Gelişmiş Arama
Ziyaret
13732
Güncellenme Tarihi: 2012/05/19
Soru Özeti
Neden Hz İsa Ruhullah olarak adlandırılmıştır?
Soru
Neden Hz İsa Ruhullah (Allah’ın ruhu) olarak adlandırılmıştır? Yüce Allah’ın kendi ruhundan Peygamberi Âdem’e üflemesinin manası nedir?
Kısa Cevap

Bazı özellikler değişik ve birçok şey ve bireylerde bulunmasına karşın, bir takım deliller nedeniyle özel bir birey veya şeyde belirgin olarak ilan edilir. Örneğin Allah’ın olan tüm gökler ve yeryüzü arasında Kâbe’nin Allah’ın evi olarak tanıtılması bu kabildendir. Bu anlamda tüm peygamberler ve mümin bireyler Allah’ın ruhuna isnat edilmekle birlikte, bu istinat Hz İsa ve Hz Âdem ile ilgili olarak bu iki şahsın özel bir şekilde yaratılması nedeniyle belirgin bir şekilde ortaya çıkmış ve bu esas uyarınca da Hz İsa, “ruhullah” olarak adlandırılmıştır. Elbette bu ad ve lakap onun kulluğuna bir halel ve noksanlık getirmemiş ve onu ulûhiyet mertebesine çıkarmamıştır. 

Ayrıntılı Cevap

Kur’an-ı Kerim’de bu ilahi peygamberi tanıtma noktasında mevcut olan ayet şöyle buyurmaktadır: Ey Kitab ehli! Dininizde sınırları aşmayın ve Allah hakkında ancak hakkı söyleyin. Meryem oğlu İsa Mesih, ancak Allah’ın peygamberi, Meryem’e ulaştırdığı (emriyle onda var ettiği) kelimesi ve kendisinden bir ruhtur. Öyleyse Allah’a ve peygamberlerine iman edin, “(Allah) üçtür” demeyin. Kendi iyiliğiniz için buna son verin. Allah, ancak bir tek ilâhtır. O, çocuk sahibi olmaktan uzaktır. Göklerdeki her şey, yerdeki her şey O’nundur. Vekil olarak Allah yeter.[1]  Bu ayete istinatta bulunarak ruhullah kelimesi, Hz İsa’nın isimlerinden biri sıfatıyla İslami metinlerde kullanılmıştır. Öte taraftan Kur’an-ı Kerim’in açıkça belirtmesiyle ruh az insani bir bilgiyle tüm yönlerinin bilinebileceği konulardan değildir.[2] Bununla birlikte Kur’an’da ruh kelimesini değişik manalarda kullanan birçok ayete rastlamaktayız ve bunların arasında ortak bir nokta bulunabilir. Kur’an’daki ruh kelimesinin bazı manaları şunlardır:

1. Allah’ın mesajını peygamberlere ulaştıran yakın melek.[3]  

2. Semavi kitap.[4]

3. Allah tarafından kullarına gönderilmiş gaybi yardım.[5]

4. Hz İsa’nın bir özelliği.

* _Problemler_
(a) Ruhullah hakkındaki metinde "1. Allah’ın mesajını" ifadesinden aşağıya, "İsa’nın bir özelliği." ifadesine kadar olan her şeyi birebir kopyalayınız.
(b) Ruhullah hakkındaki metne göre Kur'an'daki ruh kelimesinin sayılan manalarından ilki nedir?
(c) Ruhullah hakkındaki metne göre, Allah'ın ruhuna isnat neden Hz İsa ve Hz Âdem söz konusu olduğunda belirgin biçimde ortaya çıkmıştır?
Bu veriler başka bir kaynaktan alınmıştır.

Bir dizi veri
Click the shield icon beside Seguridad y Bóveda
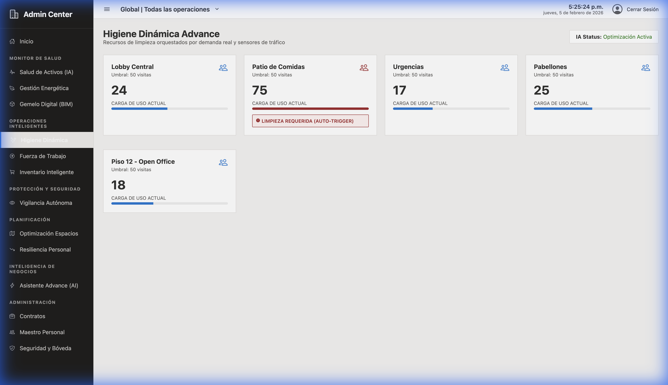 click(x=12, y=348)
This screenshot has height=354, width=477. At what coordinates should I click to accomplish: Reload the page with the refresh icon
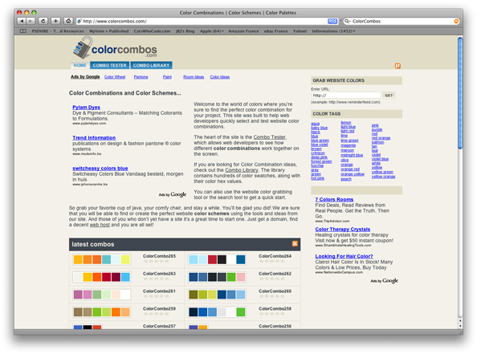tap(43, 21)
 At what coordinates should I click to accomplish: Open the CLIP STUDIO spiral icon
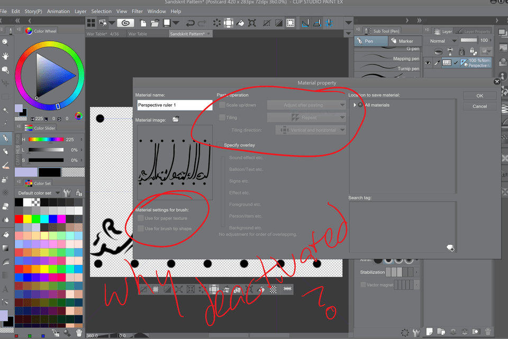click(125, 23)
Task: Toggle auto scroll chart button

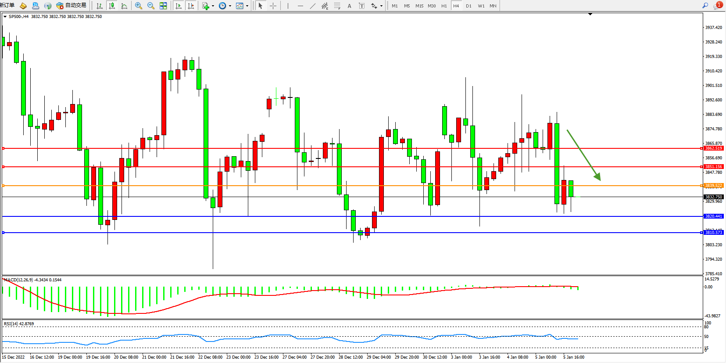Action: click(178, 6)
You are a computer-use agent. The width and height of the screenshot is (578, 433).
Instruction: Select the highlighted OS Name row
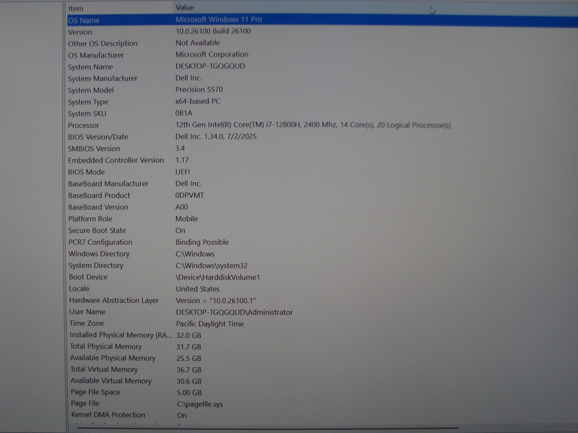(84, 21)
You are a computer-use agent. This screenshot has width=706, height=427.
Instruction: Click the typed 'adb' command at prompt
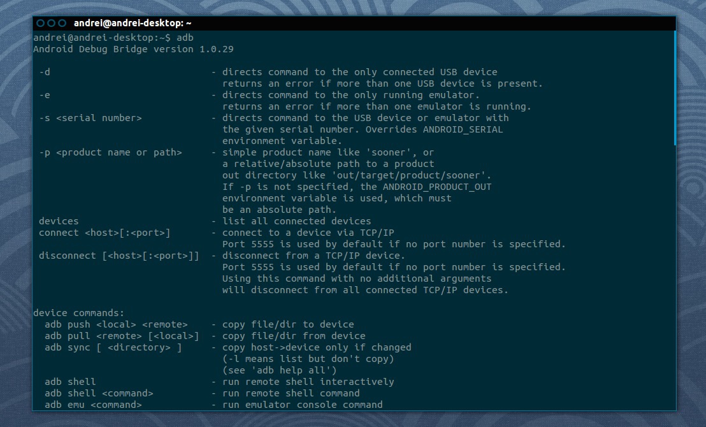[185, 38]
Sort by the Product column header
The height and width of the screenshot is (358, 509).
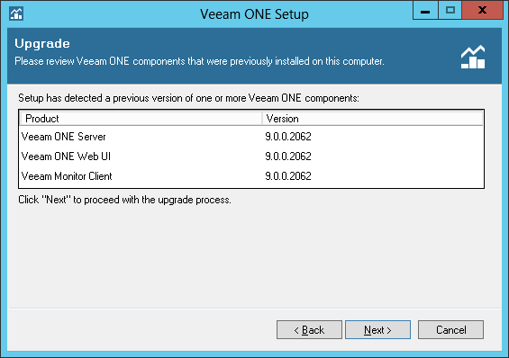coord(141,119)
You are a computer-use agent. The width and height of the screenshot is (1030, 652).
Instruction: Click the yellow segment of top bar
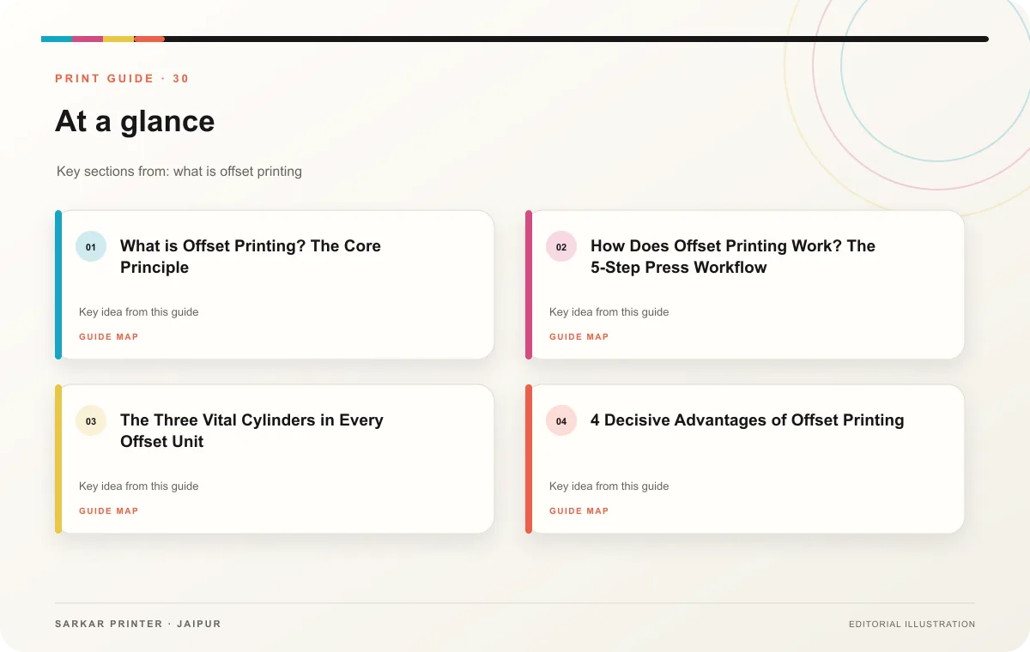pyautogui.click(x=118, y=39)
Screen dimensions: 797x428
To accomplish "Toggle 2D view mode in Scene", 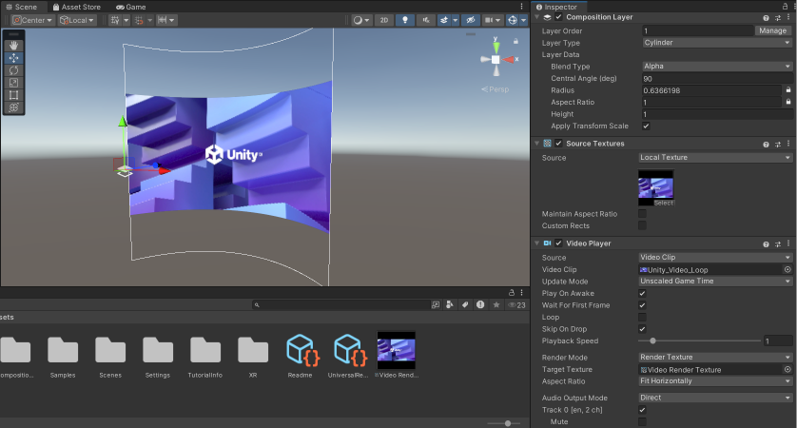I will click(x=383, y=20).
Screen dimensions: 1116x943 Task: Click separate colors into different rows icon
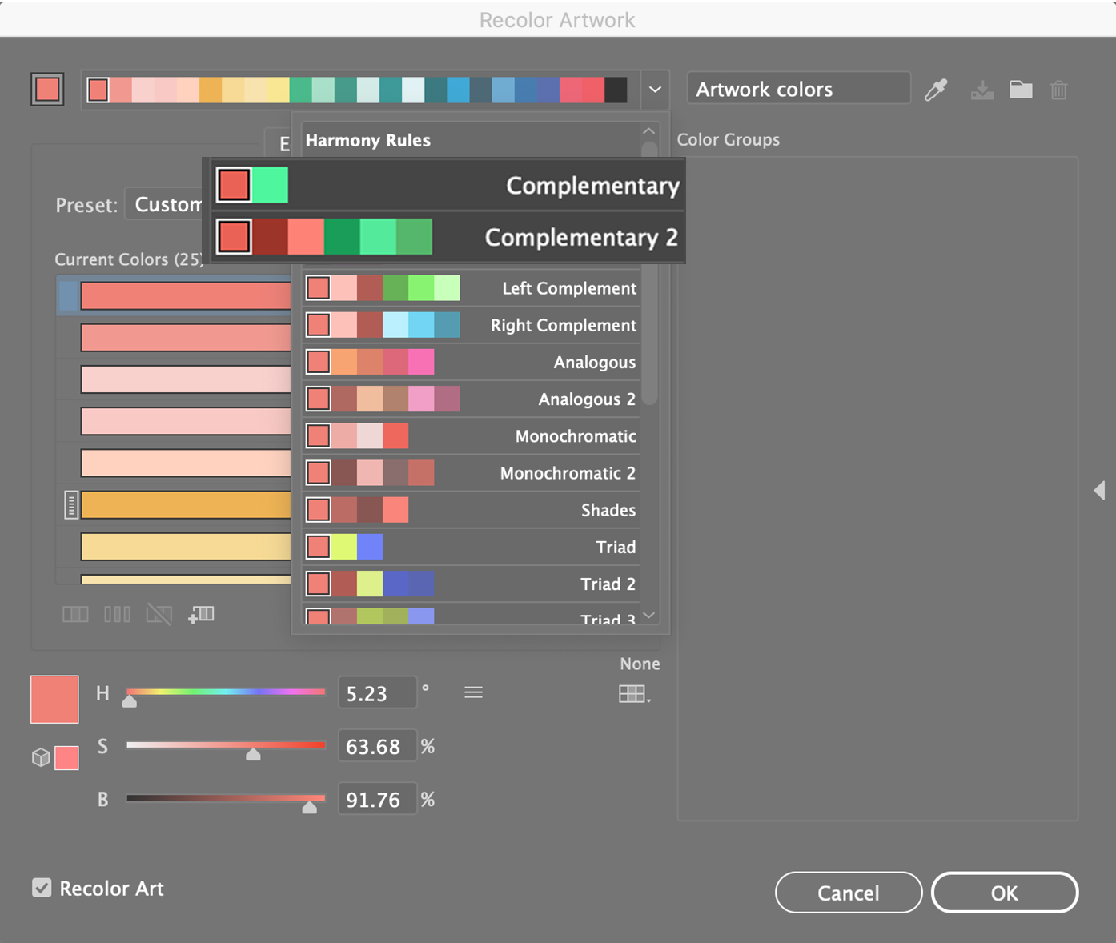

* _Görev Yanıtları_
(a)
1. Allah’ın mesajını peygamberlere ulaştıran yakın melek.[3]  

2. Semavi kitap.[4]

3. Allah tarafından kullarına gönderilmiş gaybi yardım.[5]

4. Hz İsa’nın bir özelliği.

(b) Allah'ın mesajını peygamberlere ulaştıran yakın melek.

(c) Tüm peygamberler ve mümin bireyler Allah'ın ruhuna isnat edilir. Ancak bu isnat, Hz İsa ile Hz Âdem'in özel bir şekilde yaratılmış olması nedeniyle onlarda belirgin biçimde ortaya çıkmıştır. Hz İsa da bu esasa göre "ruhullah" olarak adlandırılmıştır.